Why Neural Models Mattered
Neural language models replaced raw counting with learned representations:
word id -> vector -> context state -> prediction
Word2Vec, GloVe, RNN, LSTM, and GRU made language modeling more flexible. They helped models learn similarity and longer context, but sequential reading still made training slow and long-range memory fragile.
Why Transformer Was the Turning Point
RNNs read mainly step by step. Transformers let tokens directly compare with other tokens through attention:
current token -> attends to relevant tokens -> updated representation
That changed three things:
- training could be more parallel;
- long-range relationships became easier to model;
- scaling parameters, data, and compute became more effective.

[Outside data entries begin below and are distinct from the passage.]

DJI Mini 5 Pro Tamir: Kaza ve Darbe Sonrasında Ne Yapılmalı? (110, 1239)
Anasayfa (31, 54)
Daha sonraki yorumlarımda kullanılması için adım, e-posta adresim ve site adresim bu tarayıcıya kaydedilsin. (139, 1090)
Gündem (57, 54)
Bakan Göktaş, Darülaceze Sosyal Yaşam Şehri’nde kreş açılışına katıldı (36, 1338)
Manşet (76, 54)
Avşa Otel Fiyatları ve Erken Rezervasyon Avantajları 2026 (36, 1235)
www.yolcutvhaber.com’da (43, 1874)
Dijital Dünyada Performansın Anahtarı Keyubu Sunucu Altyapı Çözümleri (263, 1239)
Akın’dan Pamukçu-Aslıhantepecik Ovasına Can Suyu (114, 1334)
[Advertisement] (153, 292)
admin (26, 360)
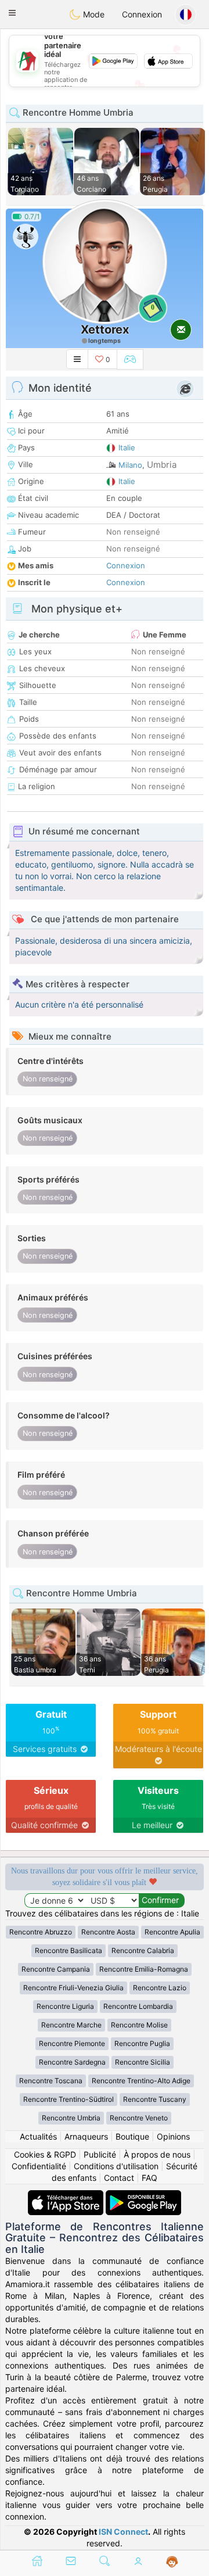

This is why BERT, GPT, T5, and later LLMs share the Transformer family tree.
Why Scale Was Not Enough
Large-scale pretraining made models broadly capable, but product behavior still needed another layer:
| Need | Technique |
|---|---|
| follow instructions | instruction tuning |
| prefer helpful responses | preference learning / RLHF |
| use current private knowledge | RAG |
| perform actions | tool calling / Agent loop |
| reduce unsafe behavior | safety evaluation and guardrails |
This is the key modern distinction:
model capability != model behavior
A model can be powerful and still fail to follow policy, cite evidence, or act safely.
What to Remember
Large models belong to NLP history, but they now exceed a narrow NLP boundary. The same architecture and training ideas are used for text, image, speech, code, video, multimodal QA, RAG, and agents.
The practical lesson is:
- rules gave control but poor coverage;
- statistics gave data evidence but short context;
- neural representations gave semantic space;
- Transformer made scale practical;
- alignment, RAG, and tools turned models into systems.
Exercises
- Add two sentences to the bigram corpus and observe how suggestions change.
- Why does a bigram model fail on long instructions?
- Explain why Transformer training is easier to parallelize than RNN training.
- Give one example where a model has capability but still needs alignment or RAG.
- Pick one of the 15 stages and explain how it still affects today’s LLM applications.